* **WHAT IS REQUIRED**: Switch "screenshot" to "image" in everything from the start of the records down through the line containing "battery-capacity-label: Restkapazit is", leaving all else unchanged, and give only those lines again. Leave the pictures out of your answer.

* **Stored items**:
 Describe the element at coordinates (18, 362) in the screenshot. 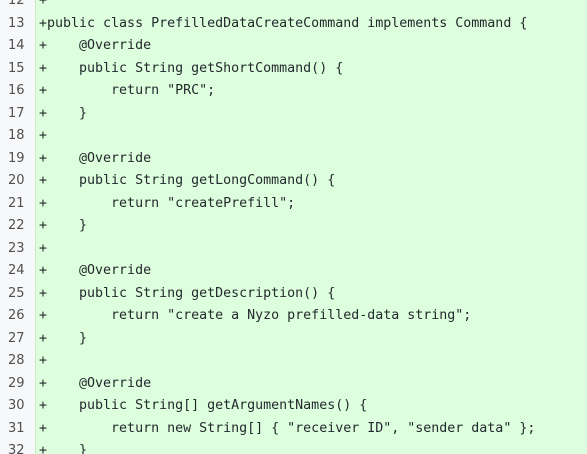

I see `line-number: 28` at that location.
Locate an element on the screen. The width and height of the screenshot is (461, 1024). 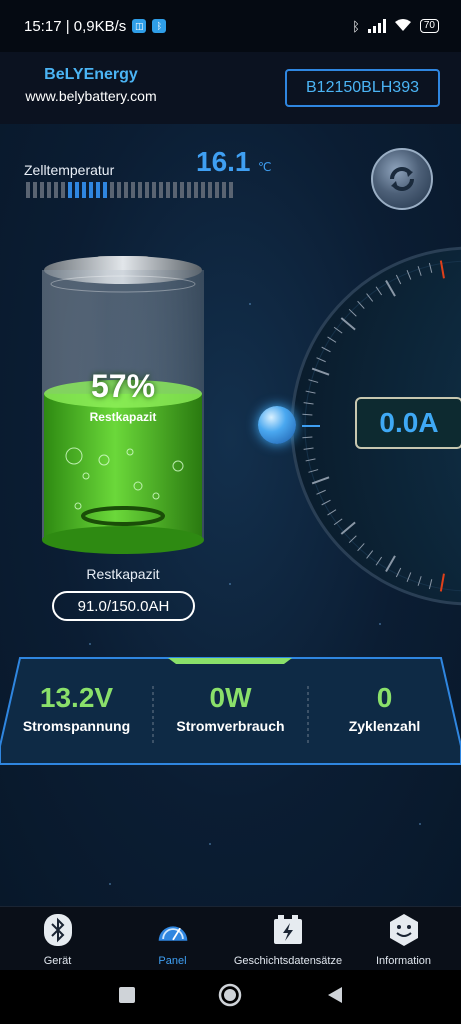
battery-capacity-label: Restkapazit is located at coordinates (123, 574).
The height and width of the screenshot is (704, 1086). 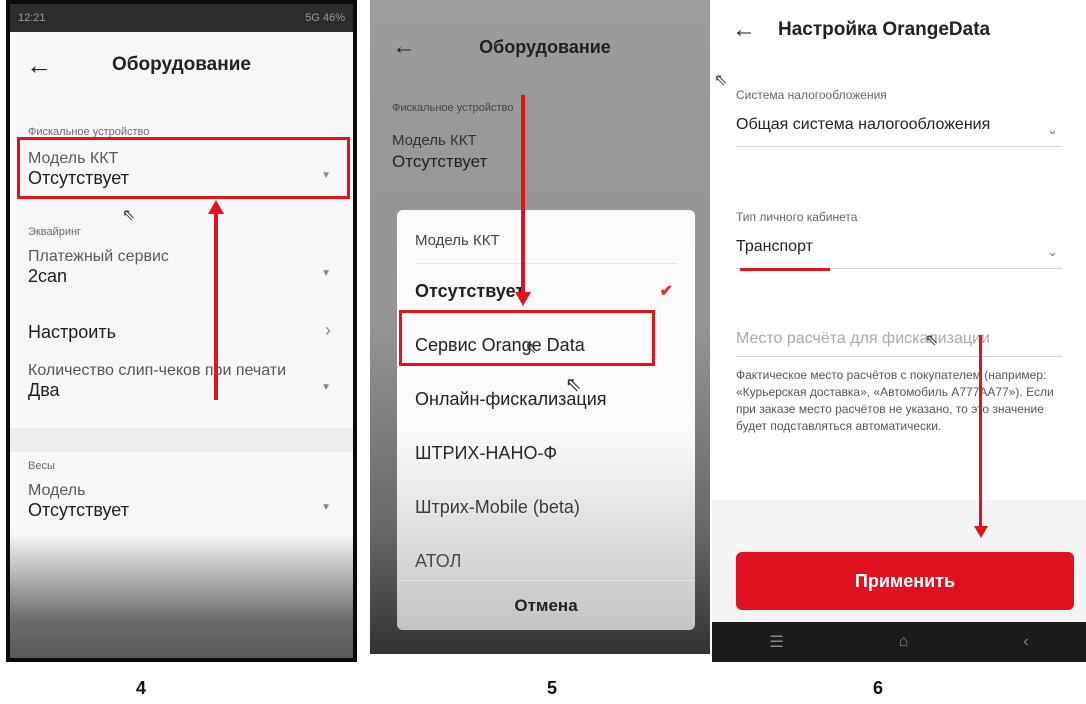 What do you see at coordinates (776, 642) in the screenshot?
I see `menu-icon: ☰` at bounding box center [776, 642].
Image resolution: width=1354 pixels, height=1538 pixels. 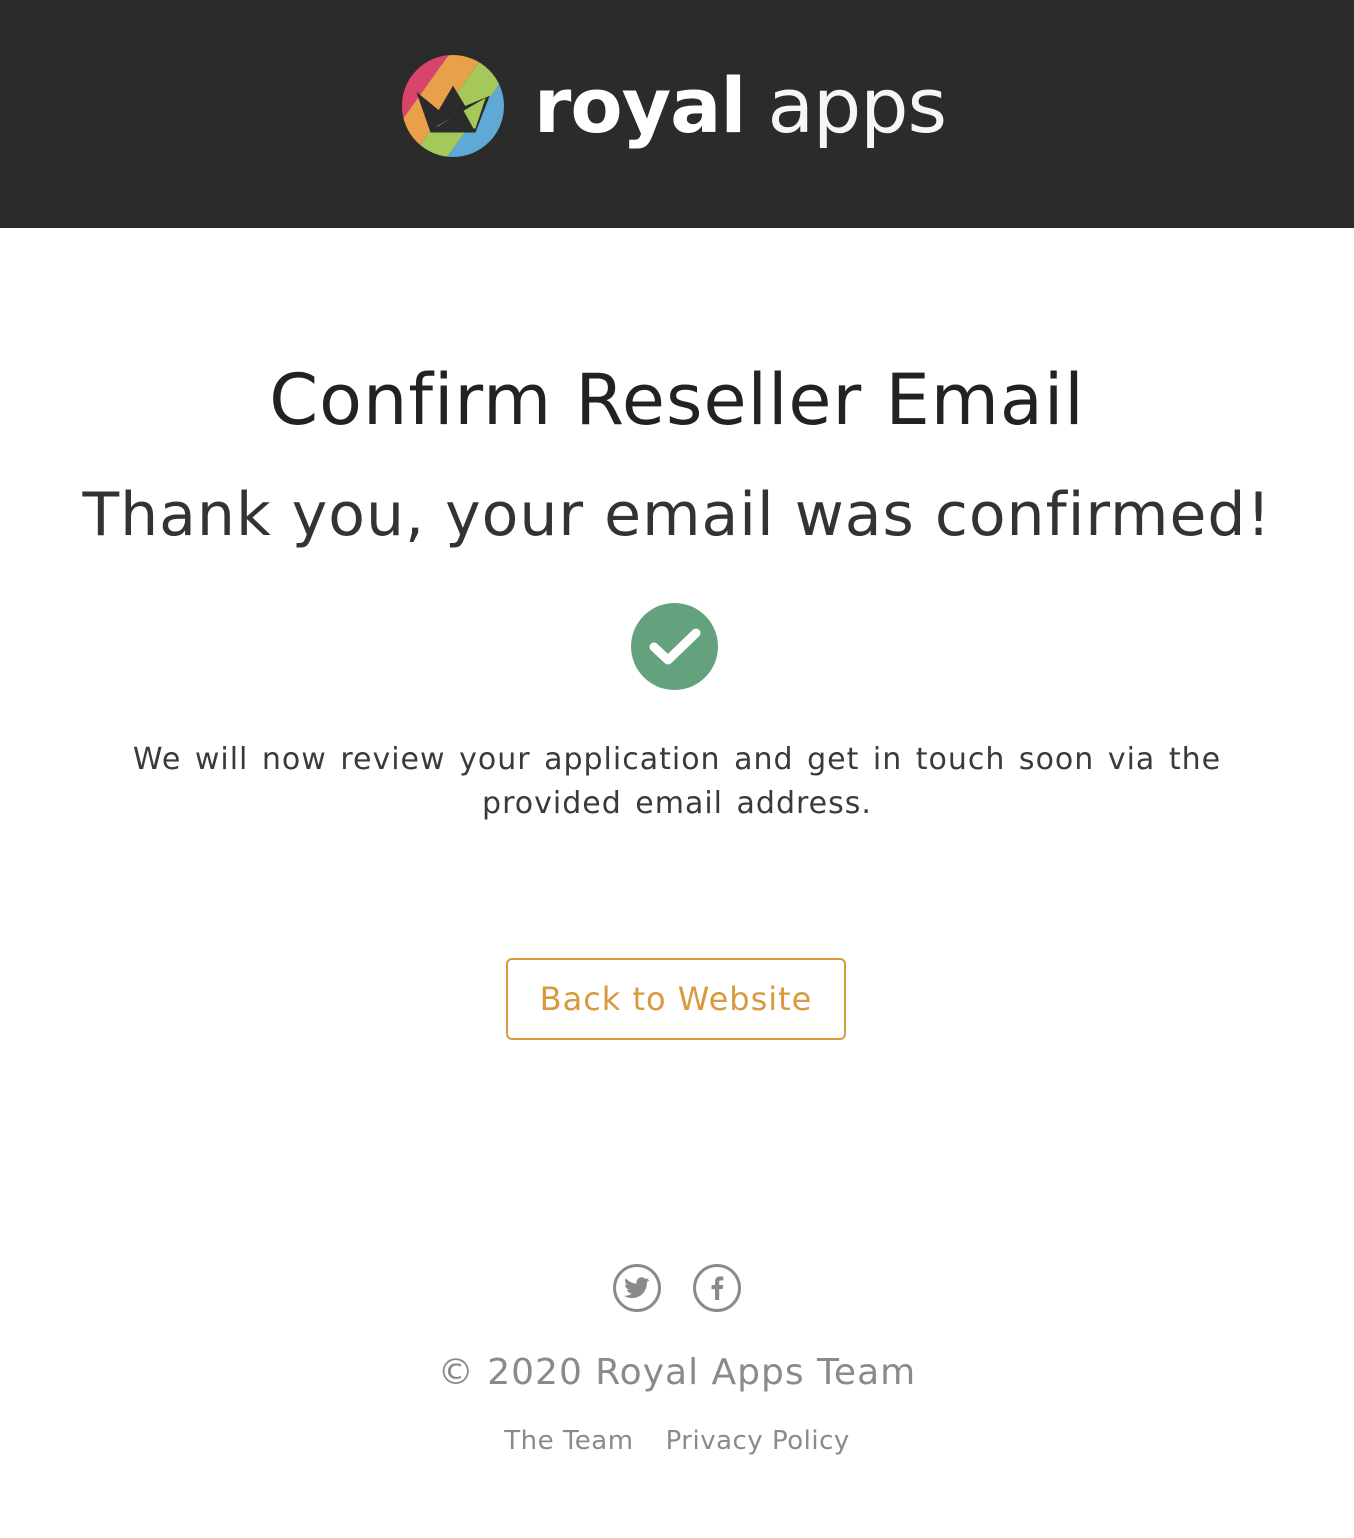 I want to click on footer-link-privacy-policy: Privacy Policy, so click(x=758, y=1441).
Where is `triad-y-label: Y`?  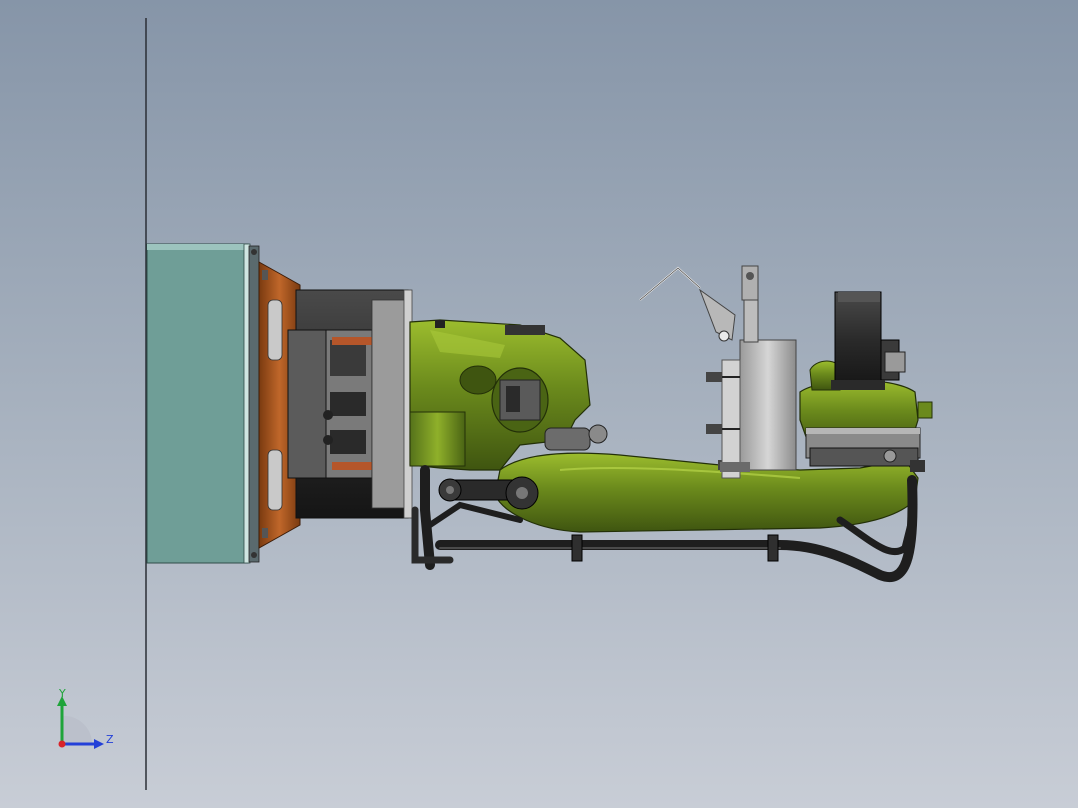
triad-y-label: Y is located at coordinates (62, 694).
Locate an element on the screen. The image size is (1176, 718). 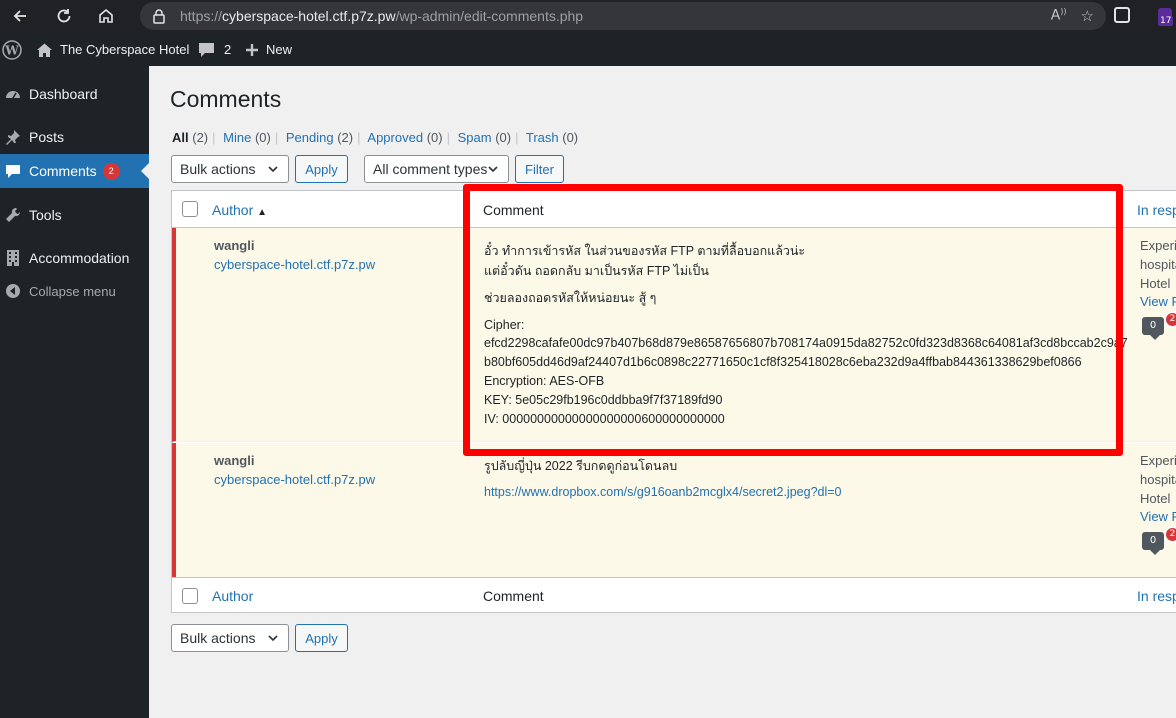
sidebar-item-posts: Posts is located at coordinates (74, 137).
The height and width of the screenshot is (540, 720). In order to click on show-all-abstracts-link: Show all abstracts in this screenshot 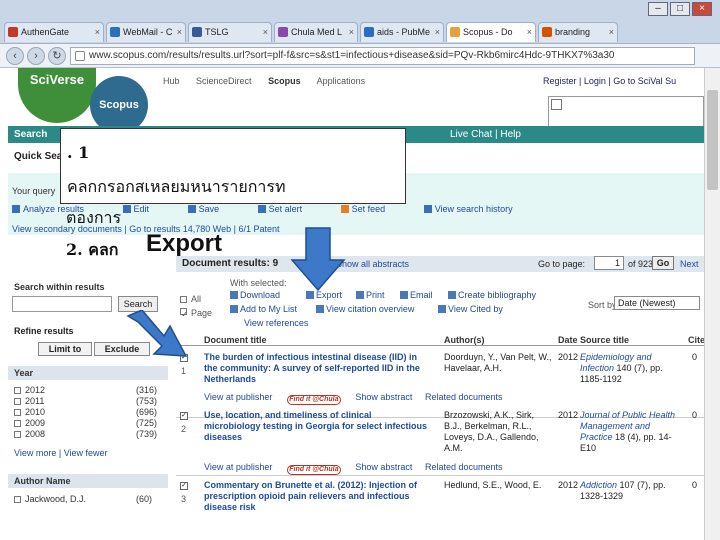, I will do `click(372, 264)`.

* **ANSWER TO THIS PROBLEM**:
 Describe the element at coordinates (18, 362) in the image. 

I see `line-number: 28` at that location.
Locate an element on the screen. The width and height of the image is (461, 1024). 
battery-capacity-label: Restkapazit is located at coordinates (123, 574).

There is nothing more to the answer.